Grondement dans les rédactions
Les journalistes sont globalement en désaccord avec ce projet. Si rien n’est encore acté, ils espèrent pouvoir obtenir une marge de négociations et ainsi éviter un « bridage » prochain.
L’évolution, aux dires des journalistes habitués à une place d’agenciers, ne facilite pas l’obtention d’information. Marie-Bénédicte Allaire, journaliste politique longtemps accréditée par l’agence Reuters, raconte. « On avait un rapport privilégié et le fait d’avoir vue sur la cour était important dans le sens où on voyait des choses qu’on aurait laissé échapper autrement. C’est un lien qui va sans doute se perdre. C’était très rudimentaire mais il y avait un deal, un accord d’échange ».
Les journalistes qui suivent l’Elysée reçoivent une récompense symbolique, “une sorte d’orgueil (…) cette partie qu’ils retirent de leur travail, si on les en éloigne, ils sont dépités et perdent le côtoiement du pouvoir” estime le sociologue Jacques Le Bohec, (professeur à l’Université Lyon 2).
De communication en symbole
“Il ne faut pas voir de symbole là où il n’y en a pas” assure Benjamin Griveaux, porte-parole de la majorité lors d’un compte-rendu du Conseil des ministres. A ce propos, le sociologue Arnaud Mercier nous explique: “Du point de vue de l’exécutif ce n’est pas symbolique, il s’agit de récupérer des locaux. Mais les journalistes peuvent l’interpréter comme tel car le symbole est justement de l’ordre de l’interprétatif. C’est à ce moment là que l’exécutif doit être vigilant”.

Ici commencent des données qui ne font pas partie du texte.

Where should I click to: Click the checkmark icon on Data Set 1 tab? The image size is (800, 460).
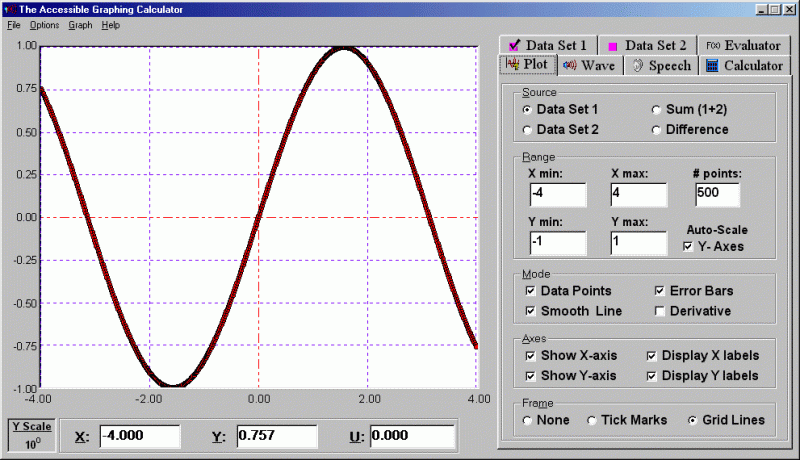[x=514, y=45]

L’éloignement de celui que l’on nomme le 4ème pouvoir interroge cependant. La mise à distance géographique serait-elle liée à une volonté particulière du pouvoir en place? “Je ne crois pas qu’on puisse parler d’une volonté absolue de mise à distance” poursuit Arnaud Mercier, “Mais ça traduit le fait qu’on considère qu’il n’y a pas besoin d’être aussi proches. Dès lors, sacrifier l’espace presse n’est pas un problème.”
Plus incisif, Jacques Le Bohec imagine une absence de contre-pouvoir. “Les hommes politiques se sentent de plus en plus protégés d’une sanction de l’opinion publique et pensent qu’ils ont de moins en moins de compte à rendre. Ils se passent donc d’une forme traditionnelle de surveillance de la presse”.
Pour citer à nouveau Denis Perrin, “ce n’est pas parce que l’on est enfermé dans une salle de presse que l’on sait ce qui se passe à l’Elysée”.